WORK INSTRUCTION.
Please restate all of the records word for word, setting the pictures aside.

AVAILABLE DATA.
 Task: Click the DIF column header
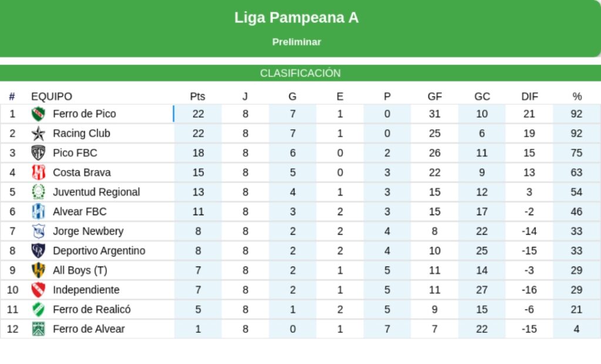click(x=529, y=96)
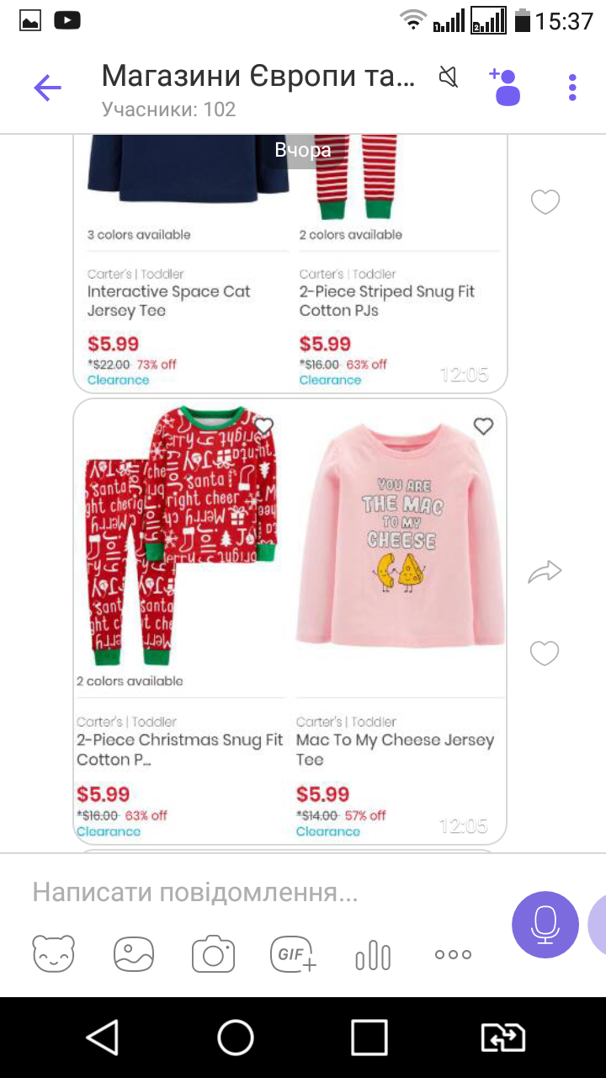Open recent apps with square button
Screen dimensions: 606x1078
point(369,1038)
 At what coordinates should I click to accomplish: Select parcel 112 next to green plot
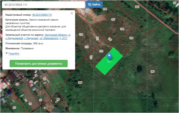point(101,51)
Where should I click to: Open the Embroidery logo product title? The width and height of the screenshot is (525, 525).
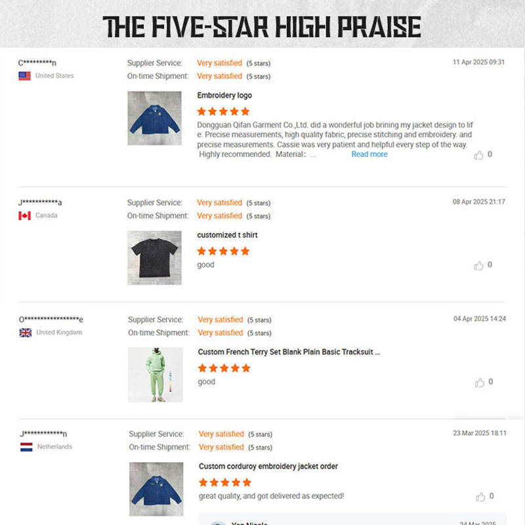[224, 95]
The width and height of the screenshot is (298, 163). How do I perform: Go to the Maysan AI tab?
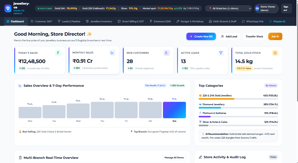pyautogui.click(x=277, y=22)
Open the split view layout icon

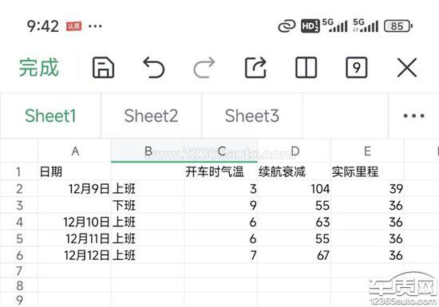click(306, 68)
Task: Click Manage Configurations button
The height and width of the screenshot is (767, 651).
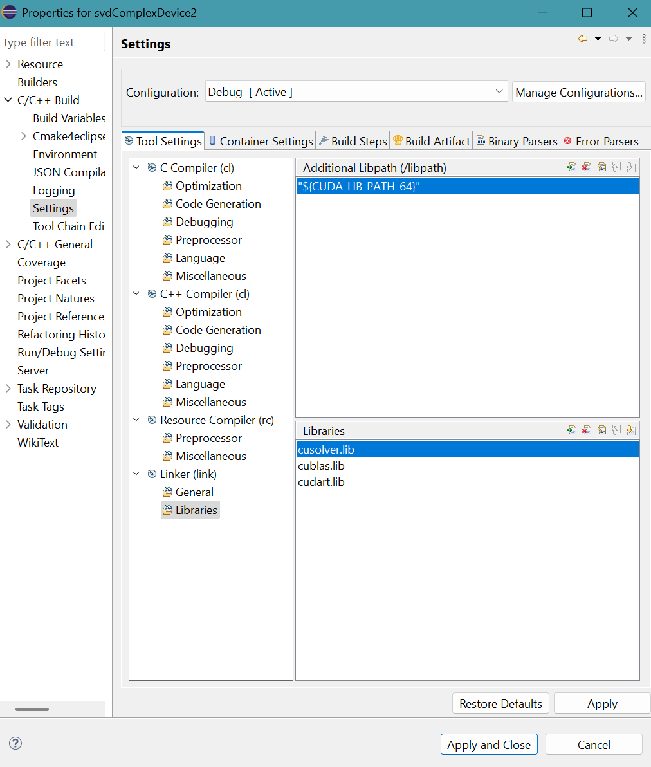Action: point(578,92)
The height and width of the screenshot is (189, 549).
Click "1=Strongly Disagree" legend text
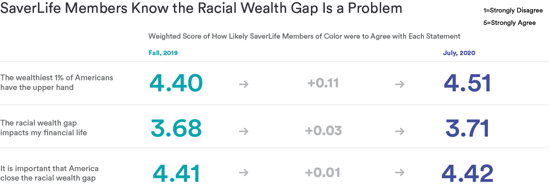tap(513, 11)
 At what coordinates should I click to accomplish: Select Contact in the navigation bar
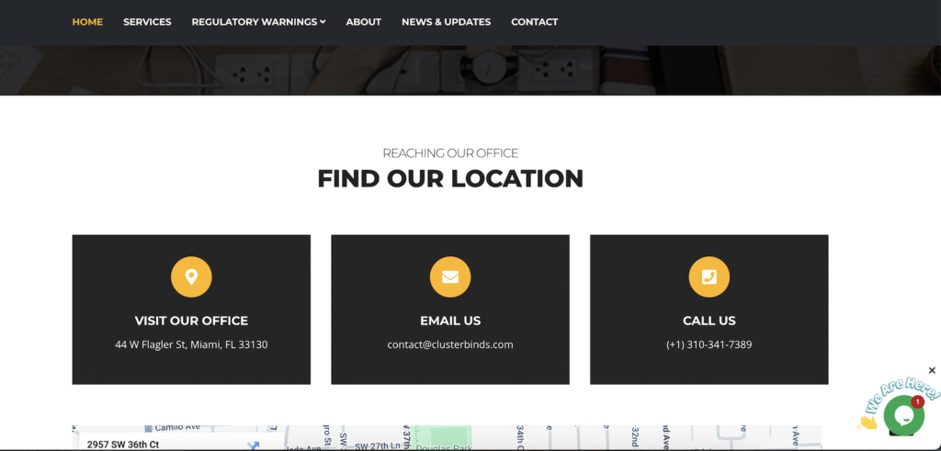pyautogui.click(x=534, y=22)
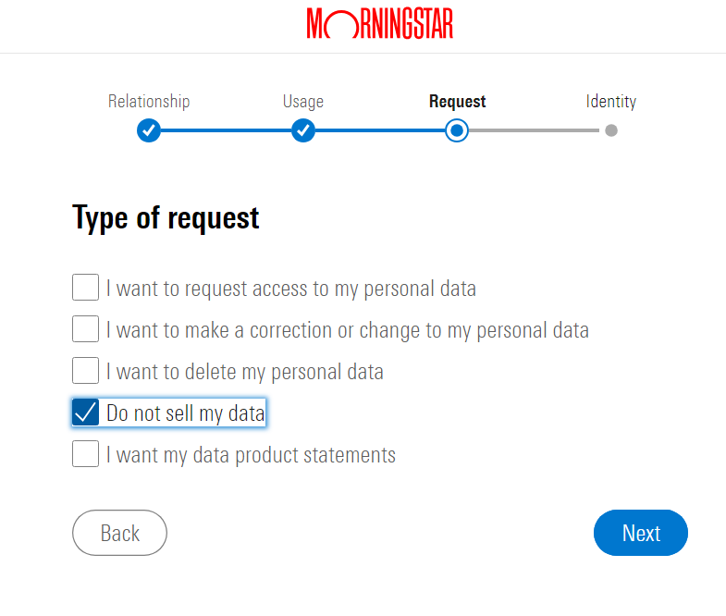Click the Relationship step checkmark icon
This screenshot has width=726, height=616.
[149, 130]
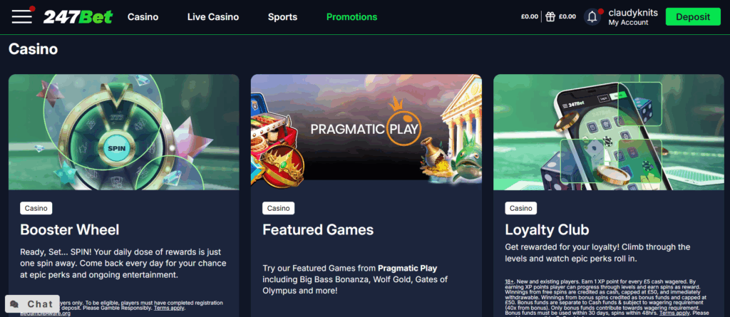Image resolution: width=730 pixels, height=317 pixels.
Task: Click the Booster Wheel heading
Action: [x=70, y=229]
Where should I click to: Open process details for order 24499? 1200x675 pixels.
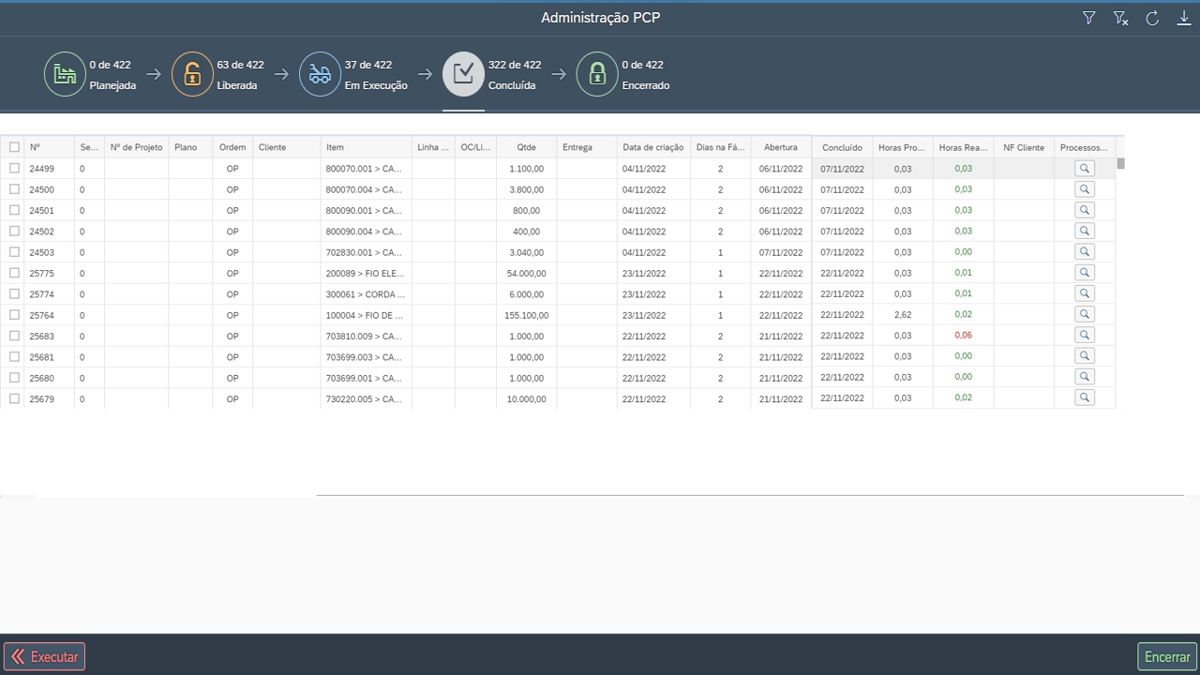coord(1084,168)
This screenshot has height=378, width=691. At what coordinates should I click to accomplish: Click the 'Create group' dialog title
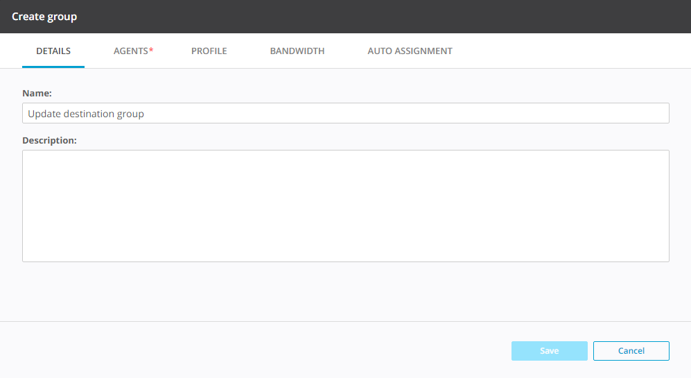click(44, 17)
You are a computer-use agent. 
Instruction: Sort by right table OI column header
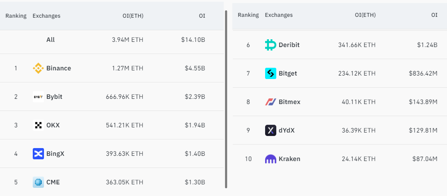pyautogui.click(x=434, y=15)
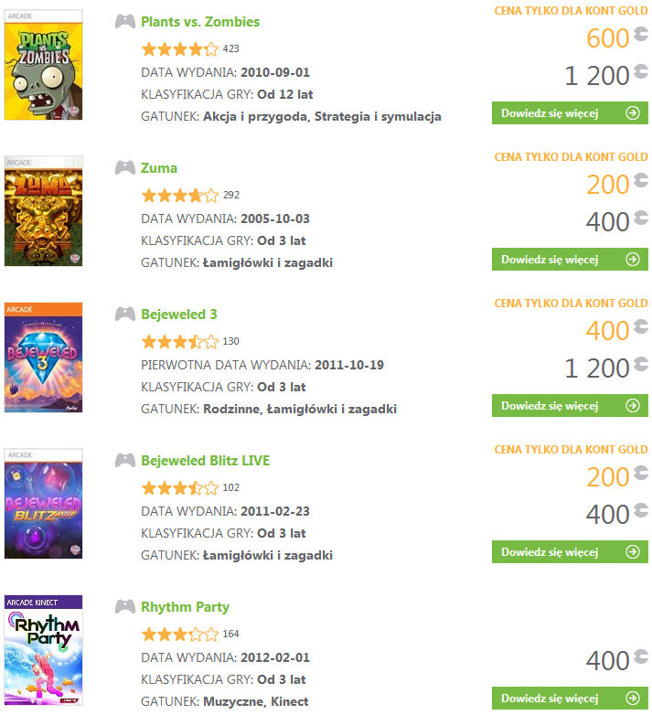Viewport: 652px width, 715px height.
Task: Click the star rating under Rhythm Party
Action: (180, 634)
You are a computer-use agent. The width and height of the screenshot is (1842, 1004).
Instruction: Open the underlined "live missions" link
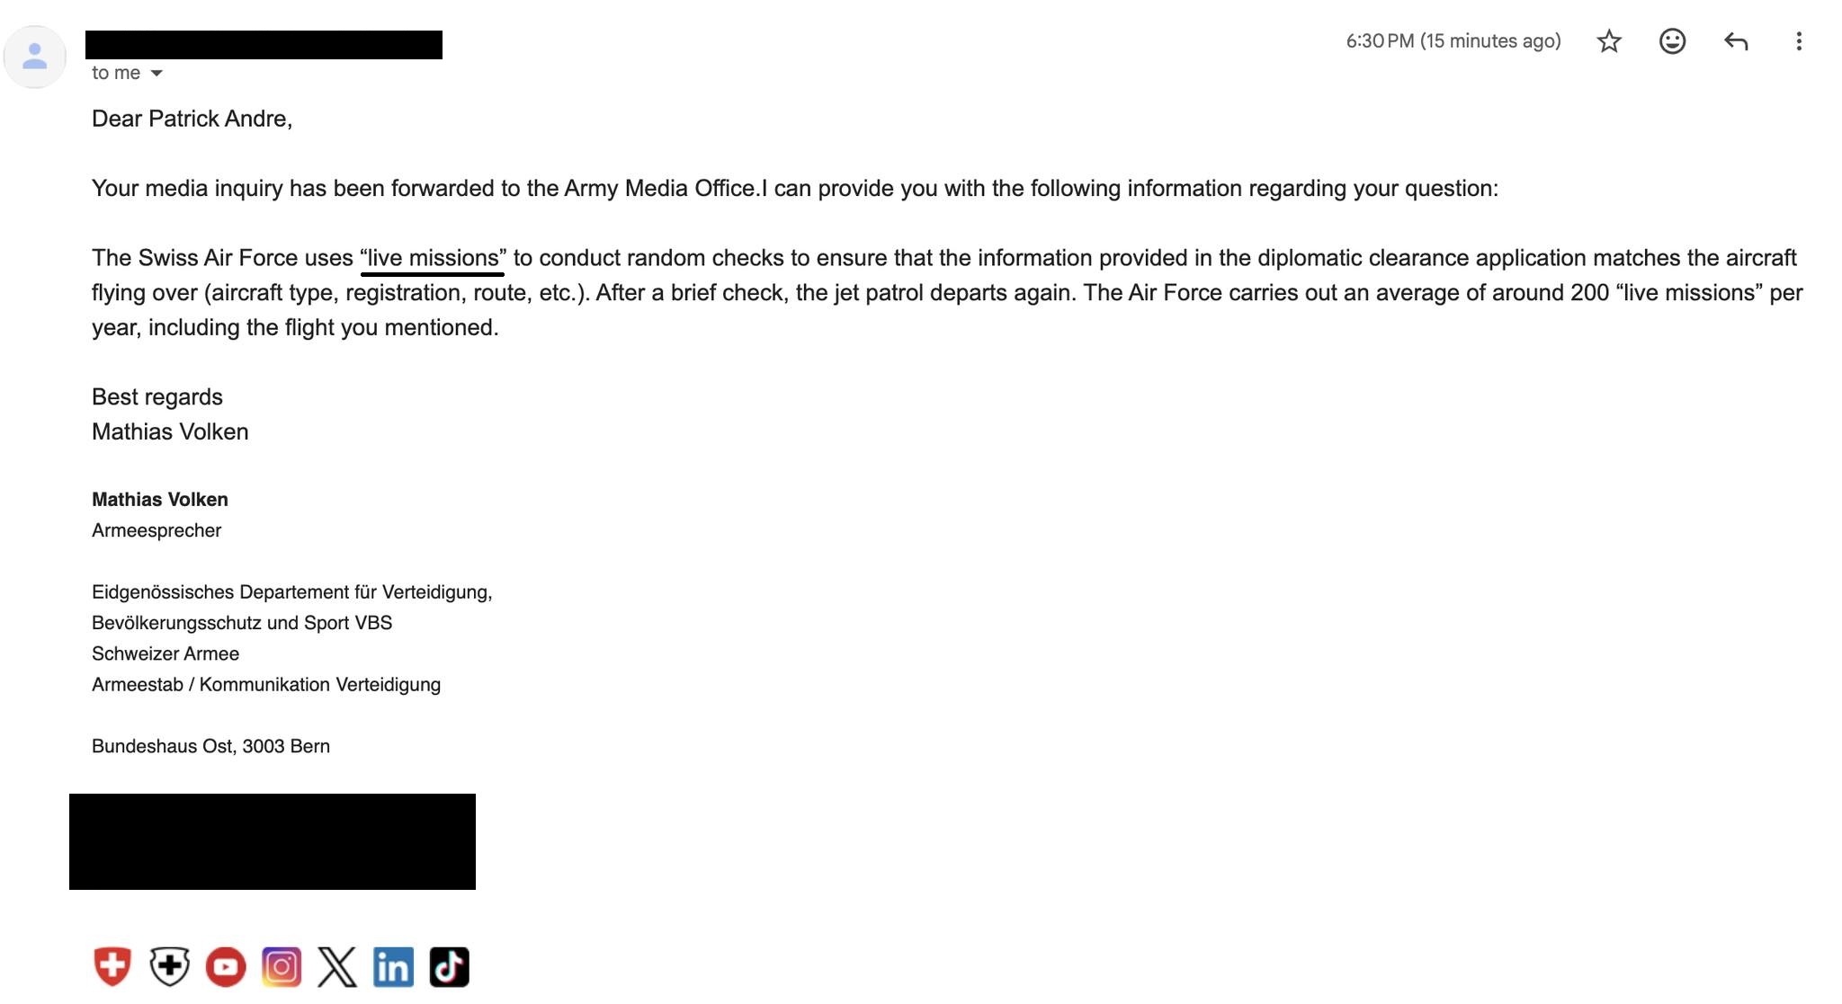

WRITTEN RESPONSE.
 Task: Click the DIF column header
click(x=529, y=96)
Open recent apps with square button
Screen dimensions: 606x1078
point(369,1038)
 At what coordinates should I click to accomplish: Select parcel 112 next to green plot
point(101,51)
Where should I click to: Open the Embroidery logo product title? The width and height of the screenshot is (525, 525).
[224, 95]
The width and height of the screenshot is (298, 163). How do I perform: Go to the Maysan AI tab?
pyautogui.click(x=277, y=22)
Open the split view layout icon

click(306, 68)
Task: Click Manage Configurations button
The height and width of the screenshot is (767, 651).
Action: point(578,92)
The height and width of the screenshot is (189, 549).
Click "1=Strongly Disagree" legend text
tap(513, 11)
 At what coordinates should I click to accomplish: Select Contact in the navigation bar
pyautogui.click(x=534, y=22)
Click the Relationship step checkmark icon
This screenshot has width=726, height=616.
[149, 130]
Image resolution: width=730 pixels, height=317 pixels.
Task: Click the Booster Wheel heading
Action: [x=70, y=229]
Where should I click to: Open process details for order 24499? 1200x675 pixels.
coord(1084,168)
This screenshot has height=378, width=691. At what coordinates should I click to accomplish: Click the 'Create group' dialog title
click(44, 17)
You are a computer-use agent. 
Instruction: Sort by right table OI column header
pyautogui.click(x=434, y=15)
Viewport: 652px width, 715px height.
Task: Click the star rating under Rhythm Party
Action: (180, 634)
You are a computer-use agent. The width and height of the screenshot is (1842, 1004).
Instruction: Open the underlined "live missions" link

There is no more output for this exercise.